(Entries taken from a collection)
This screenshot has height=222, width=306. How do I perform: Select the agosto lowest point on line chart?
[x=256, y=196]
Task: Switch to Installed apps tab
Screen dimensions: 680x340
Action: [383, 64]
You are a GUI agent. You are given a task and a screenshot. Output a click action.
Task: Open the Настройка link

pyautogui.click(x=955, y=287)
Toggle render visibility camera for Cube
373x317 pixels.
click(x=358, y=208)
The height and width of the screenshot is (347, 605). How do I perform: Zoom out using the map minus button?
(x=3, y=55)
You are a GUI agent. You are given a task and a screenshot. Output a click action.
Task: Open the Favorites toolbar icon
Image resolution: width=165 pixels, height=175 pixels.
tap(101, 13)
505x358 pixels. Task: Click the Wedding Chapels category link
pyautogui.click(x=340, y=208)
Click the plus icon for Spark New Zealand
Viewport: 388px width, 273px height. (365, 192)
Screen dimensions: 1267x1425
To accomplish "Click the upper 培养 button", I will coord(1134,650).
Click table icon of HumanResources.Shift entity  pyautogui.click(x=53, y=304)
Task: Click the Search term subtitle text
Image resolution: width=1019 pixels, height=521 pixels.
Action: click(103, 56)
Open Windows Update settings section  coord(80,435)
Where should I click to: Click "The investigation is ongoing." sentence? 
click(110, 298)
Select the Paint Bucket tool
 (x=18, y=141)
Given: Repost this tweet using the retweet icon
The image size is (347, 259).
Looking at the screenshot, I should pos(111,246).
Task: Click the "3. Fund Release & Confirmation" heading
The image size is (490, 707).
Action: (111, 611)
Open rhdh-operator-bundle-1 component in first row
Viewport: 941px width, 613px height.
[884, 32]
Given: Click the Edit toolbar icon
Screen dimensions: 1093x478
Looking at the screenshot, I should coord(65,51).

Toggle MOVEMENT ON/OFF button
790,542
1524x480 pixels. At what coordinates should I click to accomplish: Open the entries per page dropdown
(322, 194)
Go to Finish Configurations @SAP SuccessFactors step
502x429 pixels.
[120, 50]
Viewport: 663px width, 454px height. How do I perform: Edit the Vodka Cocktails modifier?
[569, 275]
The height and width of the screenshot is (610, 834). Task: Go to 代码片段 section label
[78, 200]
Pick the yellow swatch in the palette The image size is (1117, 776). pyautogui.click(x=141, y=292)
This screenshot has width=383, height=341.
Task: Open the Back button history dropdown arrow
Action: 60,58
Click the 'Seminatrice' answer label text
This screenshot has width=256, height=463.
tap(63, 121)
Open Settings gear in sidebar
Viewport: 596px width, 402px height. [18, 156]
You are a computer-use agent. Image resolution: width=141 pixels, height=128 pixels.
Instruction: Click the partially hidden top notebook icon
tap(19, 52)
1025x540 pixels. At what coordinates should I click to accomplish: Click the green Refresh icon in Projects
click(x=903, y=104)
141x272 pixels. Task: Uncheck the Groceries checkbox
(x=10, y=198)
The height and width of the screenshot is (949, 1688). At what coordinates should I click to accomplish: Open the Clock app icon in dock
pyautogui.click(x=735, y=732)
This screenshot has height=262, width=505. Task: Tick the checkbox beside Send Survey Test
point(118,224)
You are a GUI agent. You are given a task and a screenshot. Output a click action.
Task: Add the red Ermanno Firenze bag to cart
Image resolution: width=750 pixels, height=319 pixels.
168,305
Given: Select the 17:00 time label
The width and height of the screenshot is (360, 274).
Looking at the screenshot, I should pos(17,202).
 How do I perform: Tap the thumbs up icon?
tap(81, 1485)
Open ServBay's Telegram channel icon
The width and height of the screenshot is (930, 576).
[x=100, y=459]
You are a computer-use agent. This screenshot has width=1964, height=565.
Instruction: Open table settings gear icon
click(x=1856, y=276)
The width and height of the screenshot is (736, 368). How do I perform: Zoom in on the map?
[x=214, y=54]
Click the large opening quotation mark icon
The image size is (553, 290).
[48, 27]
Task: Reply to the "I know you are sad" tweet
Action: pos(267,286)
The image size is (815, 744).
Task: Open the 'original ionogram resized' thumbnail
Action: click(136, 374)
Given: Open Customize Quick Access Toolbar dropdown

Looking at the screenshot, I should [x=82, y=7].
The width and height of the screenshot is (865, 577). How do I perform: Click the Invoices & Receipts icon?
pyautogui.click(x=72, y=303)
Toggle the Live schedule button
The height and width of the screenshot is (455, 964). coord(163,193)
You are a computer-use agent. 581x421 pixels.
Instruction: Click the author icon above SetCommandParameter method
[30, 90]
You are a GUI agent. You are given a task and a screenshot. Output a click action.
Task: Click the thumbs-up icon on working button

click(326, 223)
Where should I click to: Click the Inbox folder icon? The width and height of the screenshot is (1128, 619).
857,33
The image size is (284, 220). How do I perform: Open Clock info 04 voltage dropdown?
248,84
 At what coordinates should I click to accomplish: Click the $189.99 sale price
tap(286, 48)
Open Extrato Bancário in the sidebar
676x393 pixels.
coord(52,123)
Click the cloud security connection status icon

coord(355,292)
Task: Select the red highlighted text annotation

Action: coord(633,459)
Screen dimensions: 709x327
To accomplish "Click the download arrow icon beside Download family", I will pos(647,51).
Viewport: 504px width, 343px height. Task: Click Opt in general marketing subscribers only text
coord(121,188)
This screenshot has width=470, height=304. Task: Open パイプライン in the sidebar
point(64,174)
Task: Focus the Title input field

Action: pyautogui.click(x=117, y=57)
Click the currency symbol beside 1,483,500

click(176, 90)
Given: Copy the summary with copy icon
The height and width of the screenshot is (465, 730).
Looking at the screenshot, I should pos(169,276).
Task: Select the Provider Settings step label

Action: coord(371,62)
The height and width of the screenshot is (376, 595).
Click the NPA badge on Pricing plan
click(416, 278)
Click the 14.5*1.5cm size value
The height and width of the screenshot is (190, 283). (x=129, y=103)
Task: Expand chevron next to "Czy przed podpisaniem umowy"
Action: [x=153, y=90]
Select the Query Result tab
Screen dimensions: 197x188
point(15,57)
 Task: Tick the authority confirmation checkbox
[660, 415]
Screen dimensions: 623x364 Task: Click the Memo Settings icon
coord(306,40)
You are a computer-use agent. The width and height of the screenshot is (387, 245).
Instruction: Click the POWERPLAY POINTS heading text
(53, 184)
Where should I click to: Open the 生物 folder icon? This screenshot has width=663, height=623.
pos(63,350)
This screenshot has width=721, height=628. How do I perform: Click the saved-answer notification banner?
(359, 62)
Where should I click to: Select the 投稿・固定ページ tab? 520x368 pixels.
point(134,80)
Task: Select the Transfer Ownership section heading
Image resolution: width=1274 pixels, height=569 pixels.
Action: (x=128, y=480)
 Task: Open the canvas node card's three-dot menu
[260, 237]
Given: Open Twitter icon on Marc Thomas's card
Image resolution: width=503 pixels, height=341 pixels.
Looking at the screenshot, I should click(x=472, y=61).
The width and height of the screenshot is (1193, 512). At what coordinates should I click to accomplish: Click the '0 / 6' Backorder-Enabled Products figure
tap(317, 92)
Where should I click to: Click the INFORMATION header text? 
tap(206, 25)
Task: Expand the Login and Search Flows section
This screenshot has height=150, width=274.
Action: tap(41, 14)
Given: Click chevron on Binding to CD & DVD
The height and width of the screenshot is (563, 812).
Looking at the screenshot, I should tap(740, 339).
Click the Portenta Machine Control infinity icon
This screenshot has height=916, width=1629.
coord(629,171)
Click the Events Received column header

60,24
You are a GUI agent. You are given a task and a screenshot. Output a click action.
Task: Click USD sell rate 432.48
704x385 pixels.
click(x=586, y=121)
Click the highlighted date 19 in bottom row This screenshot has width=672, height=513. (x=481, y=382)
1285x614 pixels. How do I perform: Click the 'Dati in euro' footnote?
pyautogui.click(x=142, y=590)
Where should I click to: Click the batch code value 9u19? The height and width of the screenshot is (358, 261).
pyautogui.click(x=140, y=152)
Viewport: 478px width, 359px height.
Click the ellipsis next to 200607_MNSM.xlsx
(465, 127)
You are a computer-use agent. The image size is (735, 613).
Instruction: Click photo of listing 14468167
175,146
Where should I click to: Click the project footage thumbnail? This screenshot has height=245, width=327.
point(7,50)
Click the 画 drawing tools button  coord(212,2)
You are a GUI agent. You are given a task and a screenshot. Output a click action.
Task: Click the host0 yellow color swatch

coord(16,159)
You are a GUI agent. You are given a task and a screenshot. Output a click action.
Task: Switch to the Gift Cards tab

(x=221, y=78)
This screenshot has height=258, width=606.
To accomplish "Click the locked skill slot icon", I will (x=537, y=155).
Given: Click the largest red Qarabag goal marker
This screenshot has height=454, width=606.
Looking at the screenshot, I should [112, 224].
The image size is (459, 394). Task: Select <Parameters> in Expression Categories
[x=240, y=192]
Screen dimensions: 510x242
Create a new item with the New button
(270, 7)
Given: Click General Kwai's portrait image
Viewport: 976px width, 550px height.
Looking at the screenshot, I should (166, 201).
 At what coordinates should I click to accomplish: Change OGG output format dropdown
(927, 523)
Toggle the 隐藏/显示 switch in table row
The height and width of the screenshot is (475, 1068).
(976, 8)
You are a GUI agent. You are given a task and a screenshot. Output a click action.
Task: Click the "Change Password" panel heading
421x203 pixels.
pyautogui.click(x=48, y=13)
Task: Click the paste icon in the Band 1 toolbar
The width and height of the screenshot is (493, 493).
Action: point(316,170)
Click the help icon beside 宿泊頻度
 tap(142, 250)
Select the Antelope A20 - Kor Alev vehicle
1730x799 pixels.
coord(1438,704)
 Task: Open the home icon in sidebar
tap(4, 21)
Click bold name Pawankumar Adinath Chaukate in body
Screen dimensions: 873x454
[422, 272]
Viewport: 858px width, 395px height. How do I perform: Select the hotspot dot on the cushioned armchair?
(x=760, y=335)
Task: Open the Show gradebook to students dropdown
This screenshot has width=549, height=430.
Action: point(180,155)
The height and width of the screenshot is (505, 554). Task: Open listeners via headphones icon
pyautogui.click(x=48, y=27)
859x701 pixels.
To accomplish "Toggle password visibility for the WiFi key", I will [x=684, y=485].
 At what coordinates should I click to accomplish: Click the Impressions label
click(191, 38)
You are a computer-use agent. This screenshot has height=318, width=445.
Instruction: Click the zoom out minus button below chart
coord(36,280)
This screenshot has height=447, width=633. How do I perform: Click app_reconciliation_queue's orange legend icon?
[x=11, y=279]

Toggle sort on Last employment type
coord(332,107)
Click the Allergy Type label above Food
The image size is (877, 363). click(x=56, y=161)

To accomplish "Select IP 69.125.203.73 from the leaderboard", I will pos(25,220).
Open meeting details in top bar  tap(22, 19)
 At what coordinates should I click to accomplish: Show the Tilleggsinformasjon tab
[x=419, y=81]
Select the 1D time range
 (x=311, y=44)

EXERCISE REQUIREMENTS | In the entries above, find the line with "Open ServBay's Telegram channel icon" and the line with "Click the large opening quotation mark icon", then set down exactly those two and every line between them, nothing else.

REPLY TO THE TASK |
Open ServBay's Telegram channel icon
The width and height of the screenshot is (930, 576).
[x=100, y=459]
You are a computer-use agent. This screenshot has width=1964, height=565.
Instruction: Open table settings gear icon
click(x=1856, y=276)
The width and height of the screenshot is (736, 368). How do I perform: Zoom in on the map?
[x=214, y=54]
Click the large opening quotation mark icon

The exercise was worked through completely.